Ovviamente esiste anche un problema politico. Negli Stati Uniti l’intervento statale ha prodotto come reazione il Tea Party e – in qualche modo – ha creato il consenso per un personaggio come Donald Trump. Come evitare che questo succeda in Italia?

Da un lato bisogna spiegare quale è oggi l’alternativa: il caso Etruria moltiplicato per 100. L’intervento statale non è quindi per salvare i banchieri, ma per salvare i depositanti e tutti coloro ai quali sono stati rifilati i bond bancari “sicuri”. Dall’altro bisogna fugare anche il minimo dubbio che questa manovra sia fatta per salvare i soliti noti. Per questo contestualmente all’investimento deve essere varata una commissione d’inchiesta, composta non da parlamentari, ma da esperti indipendenti. Questi dovranno accertare le possibili responsabilità di persone e istituzioni e riportare in modo pubblico al Parlamento nel giro di 9 mesi.

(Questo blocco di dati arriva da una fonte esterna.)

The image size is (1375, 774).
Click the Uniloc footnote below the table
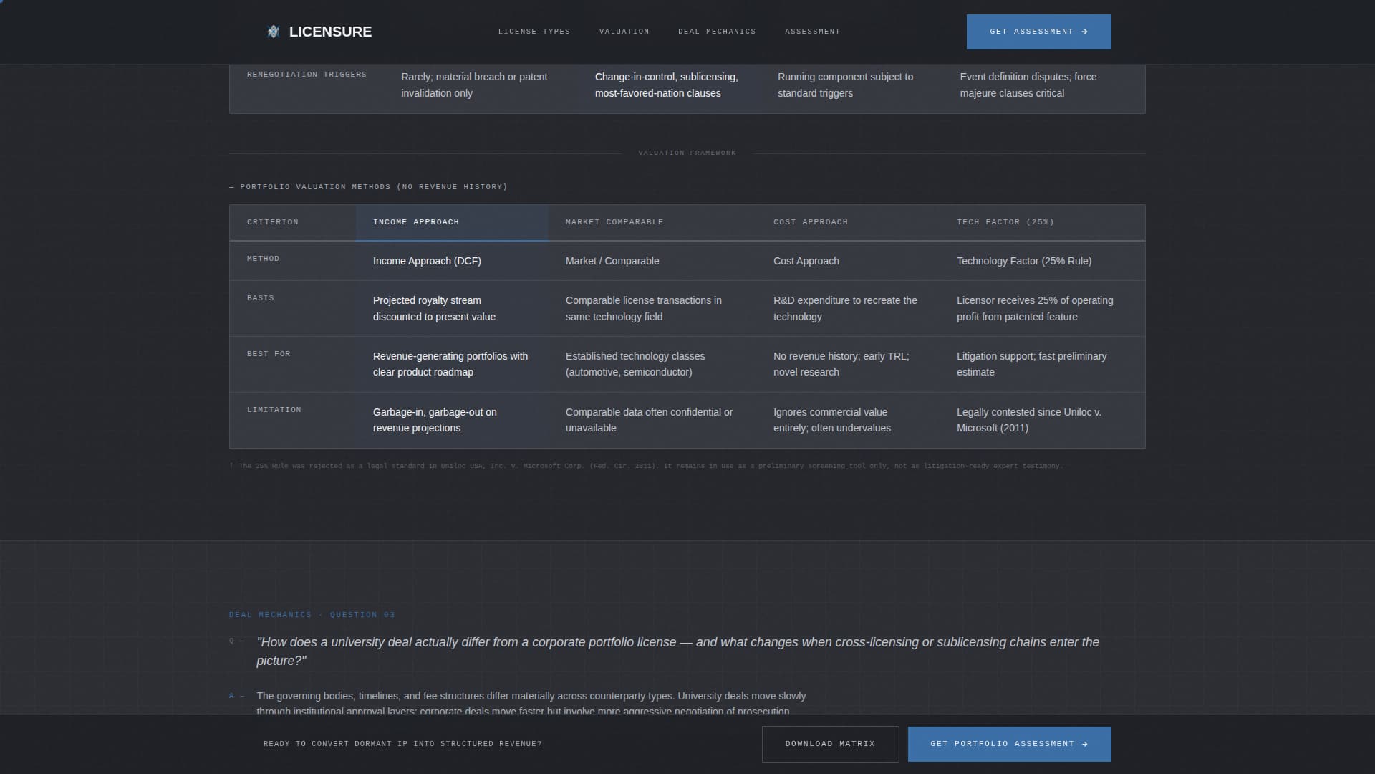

In questo difficile momento il governo non deve avere paura di agire: l’inazione sarebbe una colpa ben maggiore. Non deve neppure temere che i cittadini non capiscano. Se opportunamente informati, sono più che capaci di capire e oggi più che mai meritano rispetto e fiducia. L’importante è non mentire loro dicendo che è tutta colpa del Regno Unito. La Brexit è stata sola la famigerata scintilla, tutto il resto è di produzione nazionale.